In the present investigation, only two natural dyes extracted from noble fir leaves (evergreen) and blue hydrangea flowers were deployed as photoluminescent layers for developing of OLEDs to attract attention for novel organic devices with amazing performances and high efficiency. This study demonstrates viable pathways for manufacturing of efficient OLEDs through low-cost and ecologically promising processes.

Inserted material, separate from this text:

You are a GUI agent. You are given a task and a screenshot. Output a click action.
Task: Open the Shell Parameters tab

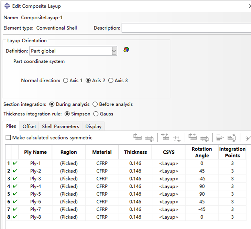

2. Experimental Results and Discussion

Preparation of Samples

Chlorophyll dye was extracted using the procedures reported by Schiller et al., for spinach leaf [9]. Fresh and healthy leaves from the noble fir (or Christmas Tree) and blue hydrangea flowers were collected locally and rinsed thoroughly first with tap water followed by distilled water to remove all the dust and unwanted visible particles, cut into small pieces and dried at room temperature. 10 g of noble fir or blue hydrangea was crushing using mortar into small size and powdered dry leaves were put in different beakers and 100 ml of methanol was added to each beaker. All samples were left in the cupboard for a week. Chlorophyll based samples were filtered twice through Millex HV (0.2 μm) filter membrane and the filtrates stored in the cupboard for analysis and future use. Then prepared chlorophyll dye dispersion was introduced to the Poly(methyl methacrylate) (PMMA 950, 3% anisole) solution under continuous mixing. Chlorophyll dye - PMMA hybrid solution were prepared by mixing corresponding dye-methanol dispersion with 33, 50 and 67 vol. % of PMMA 950, 3% anisole liquid. Resulting mixture was placed into the ultrasonic bath for 30 minutes with the frequency of 37 Hz using Degas mode for preparing homogeneous chlorophyll dye based liquid. The maximal photoluminescence efficiency and stability of final solution was been achieved for compounds of approximately equal volume of chlorophyll dye and PMMA. Due to this fact, we focus below on the properties of 50 % vol. dye-PMMA solutions. As substrate we used the standard Si/SiO2(90 nm) wafers. Chlorophyll dye-PMMA solution was spin coated on Si/SiO2 substrate with a small rotating speed ~500 rpm for obtaining thickness of film ~1 μm. Finally the samples were baked at 150 °C on hot plate during 15 min to evaporate residual methanol-anisole liquid and obtain polymerised stable layer.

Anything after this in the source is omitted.